A Londres, dans la manif d’extrême droite : «Si le gouvernement n’écoute pas ce mouvement, on ne répondra plus de rien»
A l’invitation de l’influenceur d’extrême droite Tommy Robinson, plus de 110 000 personnes se sont rassemblées dans la capitale britannique pour défendre leur conception de la «liberté d’expression».
Cinq matchs de Premier League. Plusieurs derbys. Plus de 110 000 manifestants d’extrême droite, et quelques milliers supplémentaires de contre-manifestants. La police métropolitaine de Londres a dû réclamer des renforts à d’autres villes pour maintenir l’ordre, ce samedi 13 septembre, et créer des sas de sécurité entre les différents cortèges.
L’influenceur d’extrême droite Tommy Robinson (Stephen Yaxley-Lennon), coutumier de ce genre d’événements de masse, avait promis le «plus gros rassemblement pour la liberté d’expression». C’est chose faite : ceux venus assister à la marche «Unite the Kingdom» étaient si nombreux qu’une large partie du défilé à destination de Whitehall, le centre du pouvoir, n’a jamais rejoint l’avenue et s’est enroulée sur le pont de Westminster. Debout sur les abribus, perchée sur les feux de signalisation, les statues et les socles des lampadaires, la foule s’est tassée au plus près des écrans géants pour écouter des heures de discours.

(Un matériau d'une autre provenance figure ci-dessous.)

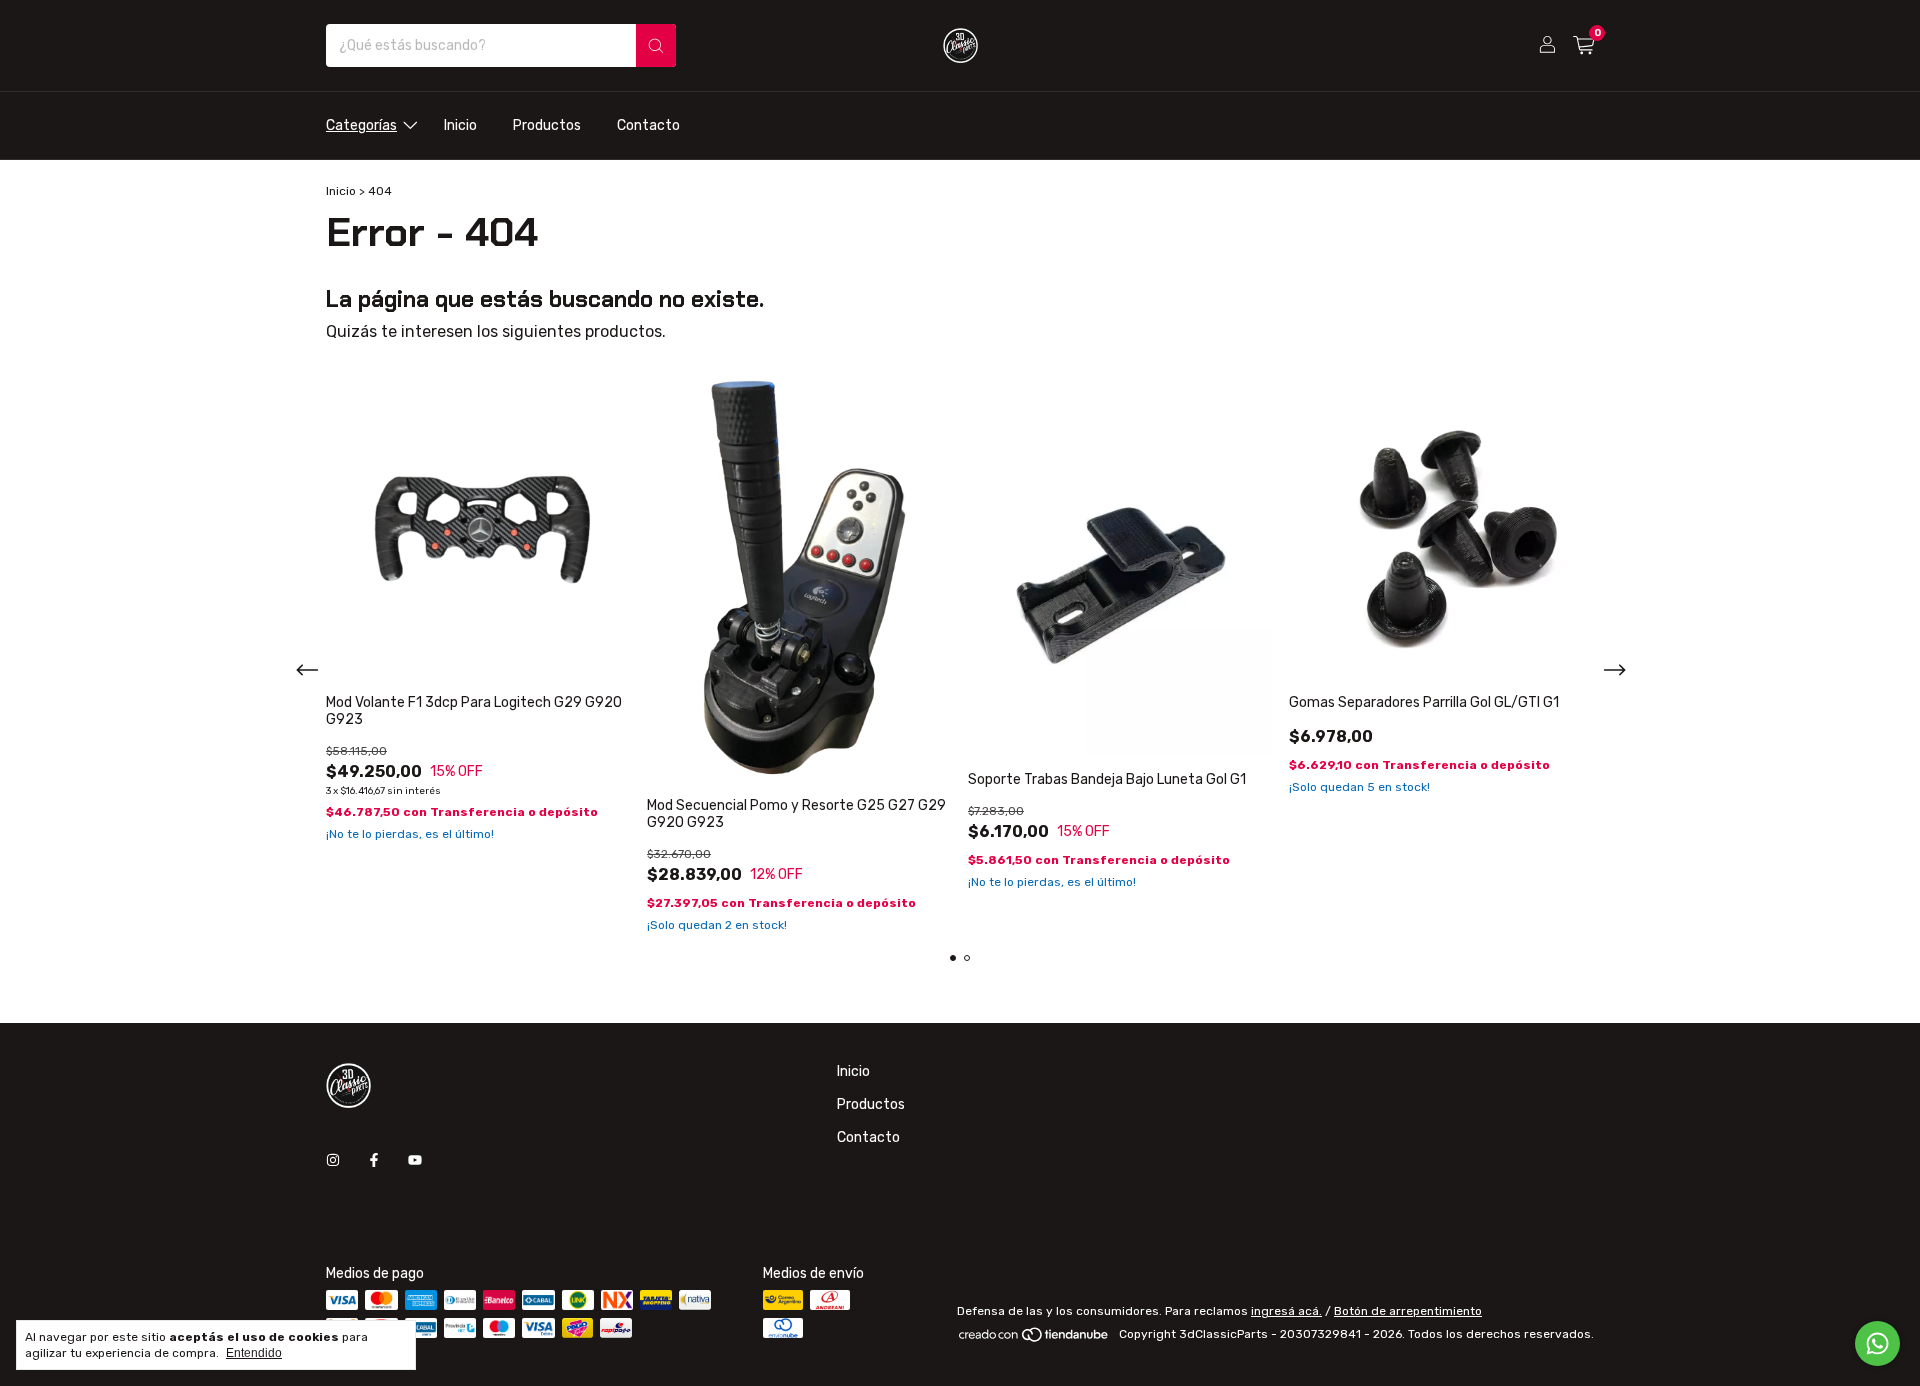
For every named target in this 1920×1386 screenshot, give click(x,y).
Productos (547, 125)
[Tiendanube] (1034, 1339)
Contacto (648, 125)
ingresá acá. (1286, 1311)
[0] (1583, 46)
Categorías (361, 125)
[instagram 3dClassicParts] (333, 1160)
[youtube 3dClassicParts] (415, 1160)
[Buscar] (656, 45)
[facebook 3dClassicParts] (374, 1160)
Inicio (460, 125)
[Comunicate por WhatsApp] (1877, 1343)
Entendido (254, 1353)
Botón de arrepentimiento (1408, 1311)
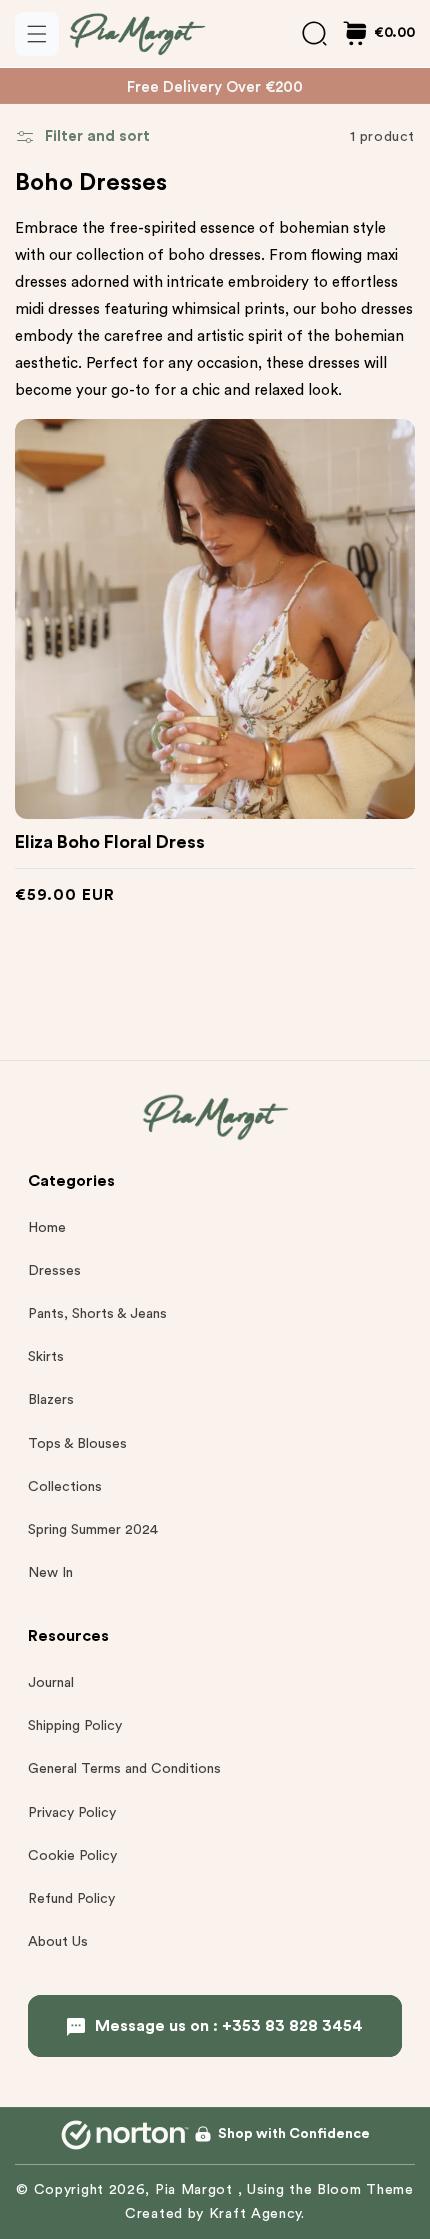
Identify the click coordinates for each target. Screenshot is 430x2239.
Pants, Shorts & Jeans (97, 1314)
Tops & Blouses (77, 1444)
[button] (37, 34)
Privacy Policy (72, 1813)
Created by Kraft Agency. (215, 2214)
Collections (65, 1487)
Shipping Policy (75, 1726)
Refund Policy (71, 1899)
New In (50, 1573)
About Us (58, 1942)
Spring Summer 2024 (93, 1530)
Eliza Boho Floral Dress (110, 842)
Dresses (54, 1271)
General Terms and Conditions (124, 1769)
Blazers (51, 1400)
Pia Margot (196, 2190)
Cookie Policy (72, 1856)
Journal (51, 1683)
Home (47, 1228)
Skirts (46, 1357)
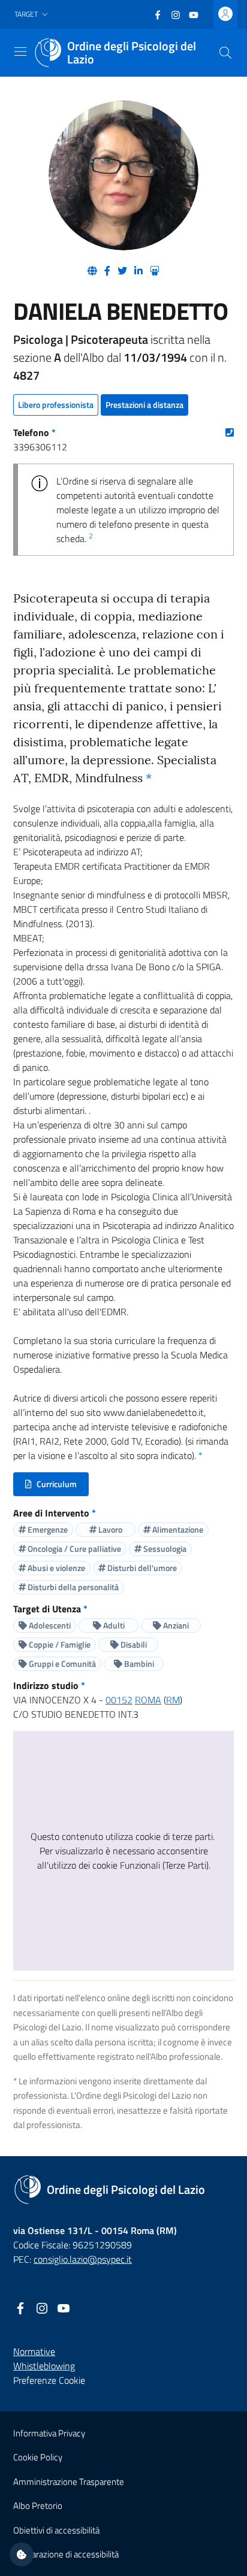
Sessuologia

Entre mélange des genres et convergence des luttes, l’étendard anglais à la croix de Saint-George y a côtoyé le Saltire écossais, quelques dragons gallois, le drapeau israélien, le visage de Jésus, celui de Charlie Kirk, des images de bouledogues et les emblèmes des croisés. Sur les affiches, des appels à «arrêter les bateaux» ou à «renvoyer [les immigrants] chez eux», et dans les airs, le slogan «Keir Starmer est un branleur» façon 7 Nation Army. Les femmes sont rares, souvent blondes, et la plupart d’entre elles portent un haut rose – ces «Pink Ladies» sont apparues au fil des manifestations anti-immigration de l’été, pour protester contre l’installation d’hommes demandeurs d’asile dans les hôtels de leurs villes.

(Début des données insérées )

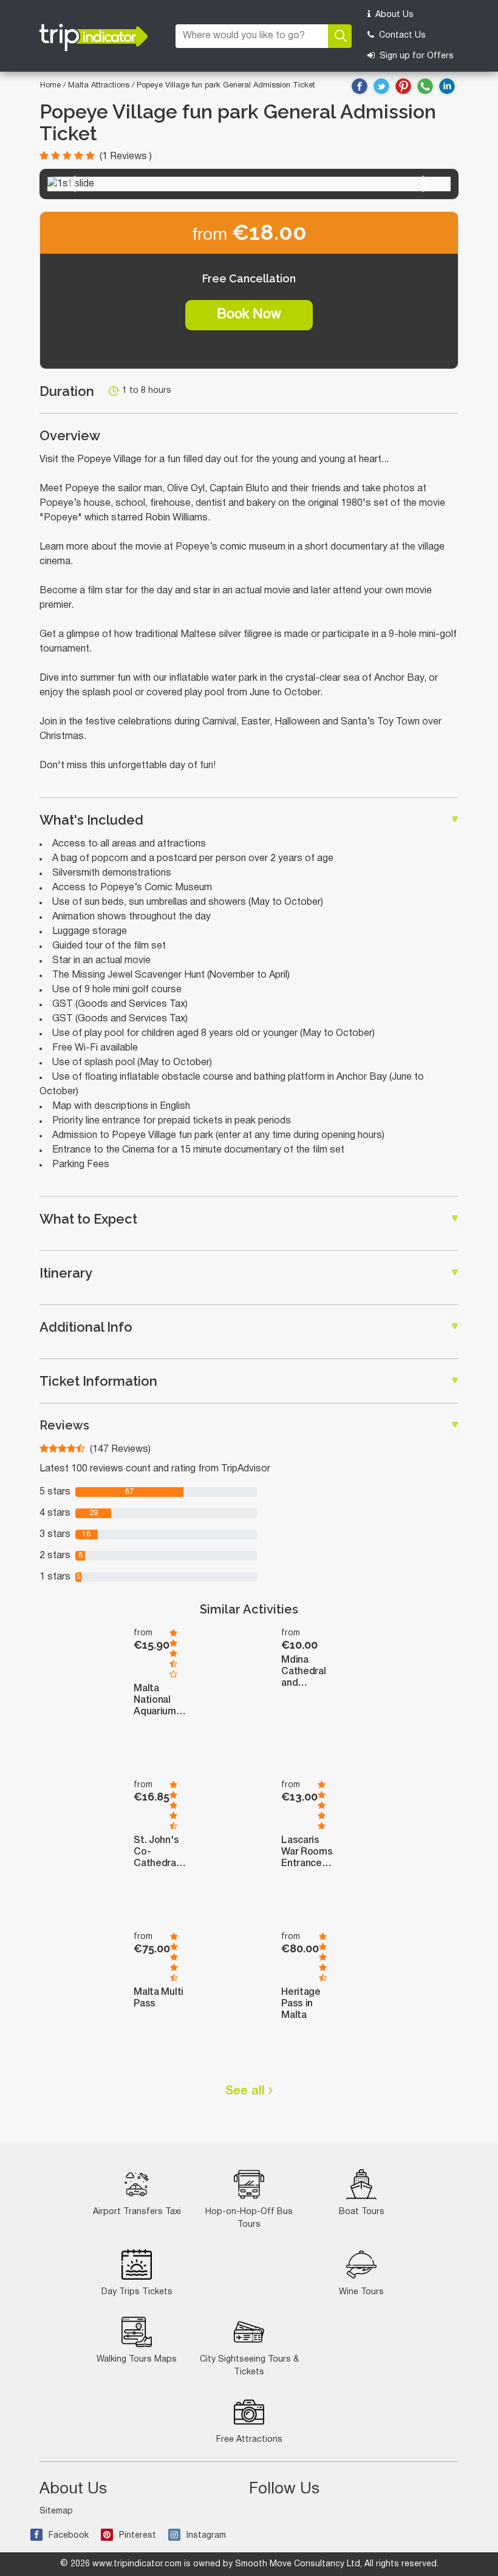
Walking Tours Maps (137, 2359)
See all (246, 2091)
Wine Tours (361, 2292)
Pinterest (137, 2536)
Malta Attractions (100, 85)
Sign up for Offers (415, 56)
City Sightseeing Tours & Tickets (249, 2366)
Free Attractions (249, 2440)
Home (50, 85)
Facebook (69, 2536)
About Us (393, 15)
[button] (71, 184)
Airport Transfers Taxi (137, 2212)
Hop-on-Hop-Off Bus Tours (249, 2218)
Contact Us (401, 35)
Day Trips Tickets (136, 2292)
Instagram (206, 2536)
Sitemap (56, 2511)
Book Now (249, 314)
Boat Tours (361, 2212)
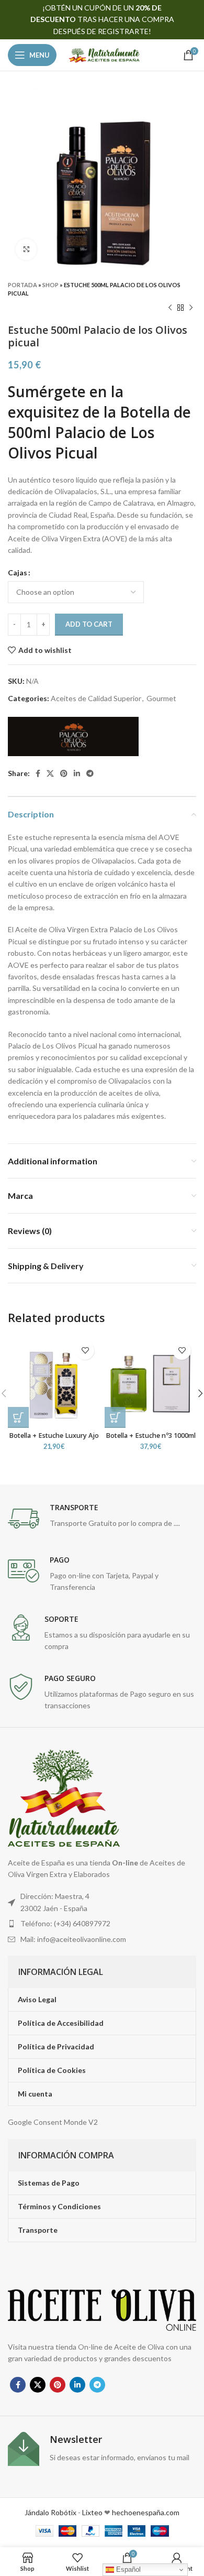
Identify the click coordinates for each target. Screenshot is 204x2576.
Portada (22, 284)
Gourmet (161, 698)
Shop (50, 284)
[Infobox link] (102, 1518)
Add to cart (88, 624)
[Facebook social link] (37, 773)
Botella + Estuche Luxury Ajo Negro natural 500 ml (54, 1439)
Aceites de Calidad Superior (96, 698)
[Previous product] (170, 308)
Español (127, 2569)
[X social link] (50, 773)
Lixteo (92, 2512)
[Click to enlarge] (26, 249)
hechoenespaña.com (144, 2512)
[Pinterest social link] (64, 773)
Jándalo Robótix (50, 2512)
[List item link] (102, 1923)
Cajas (17, 572)
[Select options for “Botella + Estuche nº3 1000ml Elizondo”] (115, 1417)
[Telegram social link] (90, 773)
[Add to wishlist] (85, 1350)
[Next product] (191, 308)
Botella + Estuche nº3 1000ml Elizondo (151, 1439)
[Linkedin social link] (77, 773)
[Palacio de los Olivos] (73, 736)
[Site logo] (103, 54)
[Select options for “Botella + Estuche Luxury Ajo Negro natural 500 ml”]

Zemmour, Messerschmidt, Musk
Car plus que de liberté d’expression, c’est d’immigration qu’il s’agit. «
On a atteint le point de non-retour, affirme un retraité venu exprès de Toronto. Si le gouvernement n’écoute pas ce mouvement, dès maintenant, on ne répondra plus de rien ! Je n’ai pas envie de parler de guerre civile, mais bon…» Ailleurs, un maçon s’énerve croyant savoir que «n’importe lequel de ceux qui arrivent en bateau a droit à une chambre d’hôtel et à un buffet !»
Le gouvernement de Keir Starmer a tenté de s’emparer du sujet en insistant sur son propre «patriotisme», pendant que l’ancienne ministre de l’Intérieur, Yvette Cooper, annonçait un nouveau durcissement des règles pour réduire le regroupement familial.
Entre deux averses, Tommy Robinson s’est adressé aux millions qui n’ont pas voté lors des dernières élections. «C’est notre moment, [le] début d’une révolution culturelle en Grande Bretagne», hurle-t-il. Il se réjouit d’une sorte de grand réveil de l’esprit britannique. En soutien, les icônes de l’extrême droite internationale se succèdent sur scène : le chef du parti nationaliste danois Morten Messerschmidt, une vidéo d’Elon Musk, ou encore Eric Zemmour, qui partage le micro avec un traducteur bodybuildé pour «transmettre le salut admiratif du peuple français», et insister sur un «danger mortel» commun aux deux nations – le «grand remplacement».
«Il incarne ce que tout le monde ressent»
Le rassemblement traduit l’influence grandissante de Tommy Robinson. «Avant, les gens pensaient qu’il était raciste, mais ce n’est pas le cas – il a juste pris position», estime un militant. «Il était dans les médias pour les mauvaises raisons, mais il incarne ce que tout le monde ressent», ajoute un autre. Un temps leader de l’ancien groupe islamophobe English Defense League, Robinson a été condamné à plusieurs reprises, pour agression, entrée illégale aux Etats-Unis, fraude et diffusion de vidéos à caractère diffamatoire.
Sa dernière peine, pour outrage au tribunal cette fois, s’est achevée en mai 2025. Un nouveau autre procès est prévu en octobre 2026. Un temps banni des réseaux sociaux pour avoir enfreint les règles relatives aux discours de haine, son compte X a été rétabli sous Elon Musk.
En début d’année, l’homme a fait parler de lui en France, lorsque la projection de son film Silenced était interdite par plusieurs mairies, dans l’Hérault et en Bretagne, en raison des «risques de trouble à l’ordre public», ainsi que des propos «complotistes» et «racistes» véhiculés par le documentaire.
Ce samedi, malgré ses invitations au calme et à l’exemplarité, les heurts n’ont pas été évités. Une dizaine de personnes ont été arrêtées.